[SUPPLIED MATERIAL]
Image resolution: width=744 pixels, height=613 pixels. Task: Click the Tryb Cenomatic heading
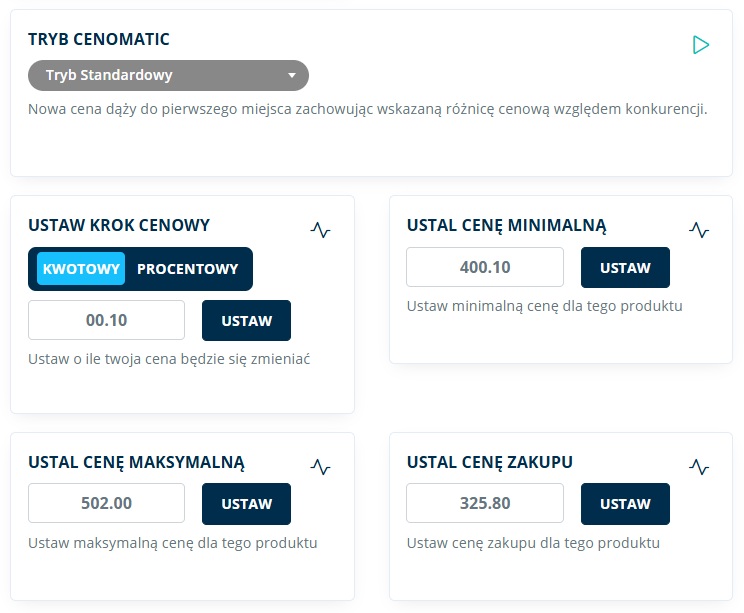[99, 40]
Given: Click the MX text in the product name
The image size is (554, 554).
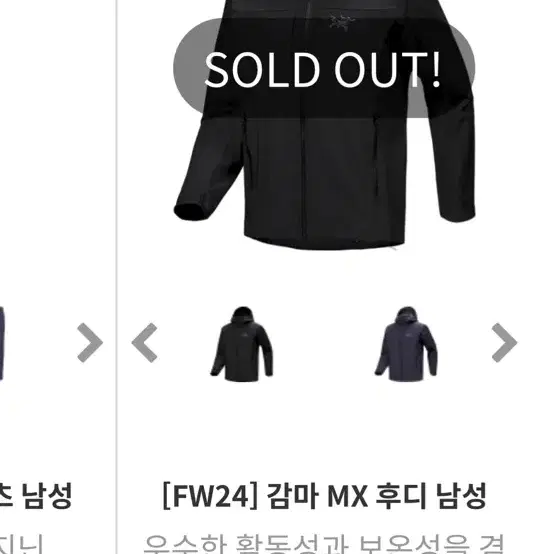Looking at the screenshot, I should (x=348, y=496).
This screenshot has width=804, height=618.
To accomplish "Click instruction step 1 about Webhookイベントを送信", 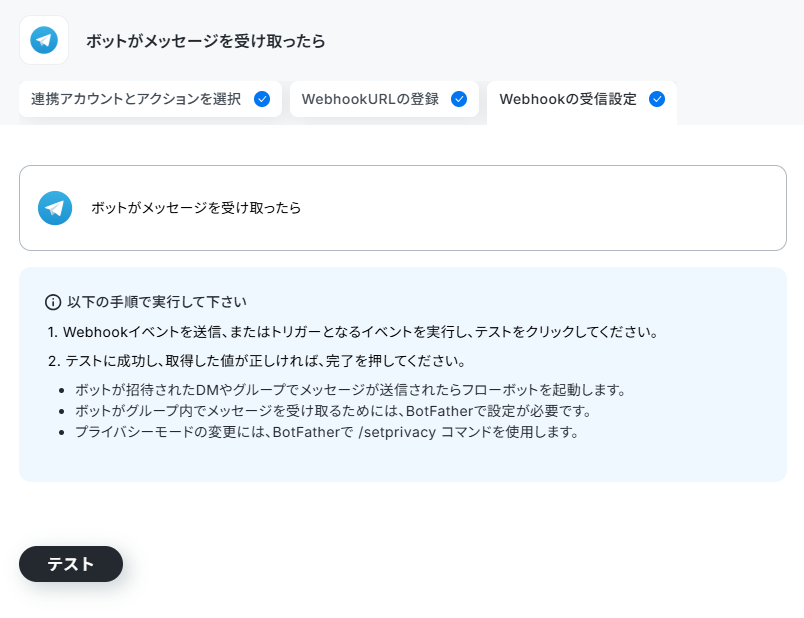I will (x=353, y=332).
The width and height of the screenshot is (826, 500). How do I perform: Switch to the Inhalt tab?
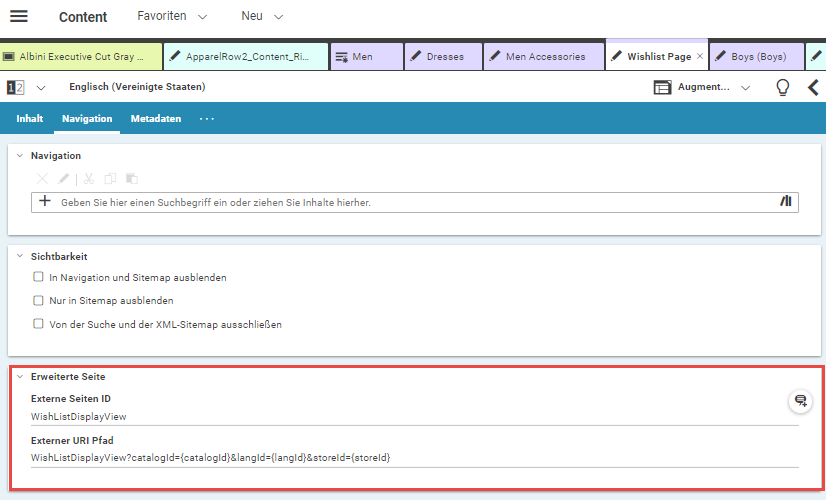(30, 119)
[/SUPPLIED MATERIAL]
[SUPPLIED MATERIAL]
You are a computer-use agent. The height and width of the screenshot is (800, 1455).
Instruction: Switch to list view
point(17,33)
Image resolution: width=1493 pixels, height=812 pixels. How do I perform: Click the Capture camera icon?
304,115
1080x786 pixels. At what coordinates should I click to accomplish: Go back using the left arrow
[/SUPPLIED MATERIAL]
[SUPPLIED MATERIAL]
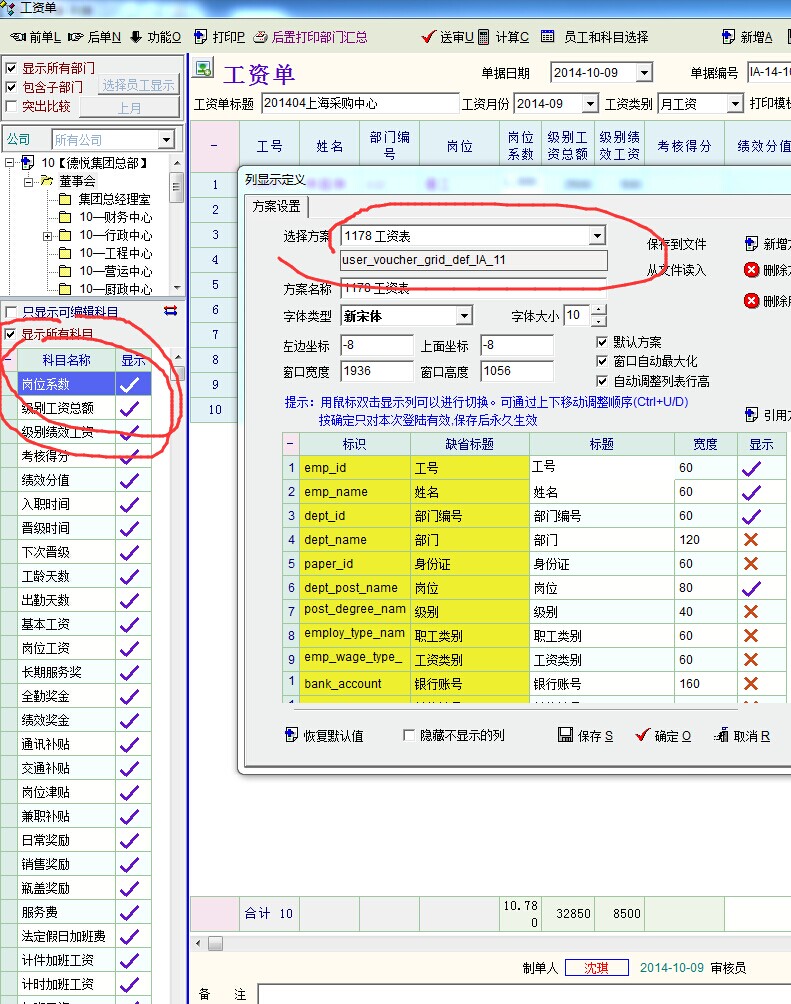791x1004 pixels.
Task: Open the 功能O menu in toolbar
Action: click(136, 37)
[/SUPPLIED MATERIAL]
• [ABOUT THIS EXERCISE]: Please copy, exactly as written, every line in the listing above from the line with "Instruction: Switch to list view" up to and including the line with "1080x786 pixels. At".

• [RESULT BELOW]:
Instruction: Switch to list view
point(17,33)
Image resolution: width=1493 pixels, height=812 pixels. How do I perform: Click the Capture camera icon?
304,115
1080x786 pixels. At what coordinates should I click to accomplish: Go back using the left arrow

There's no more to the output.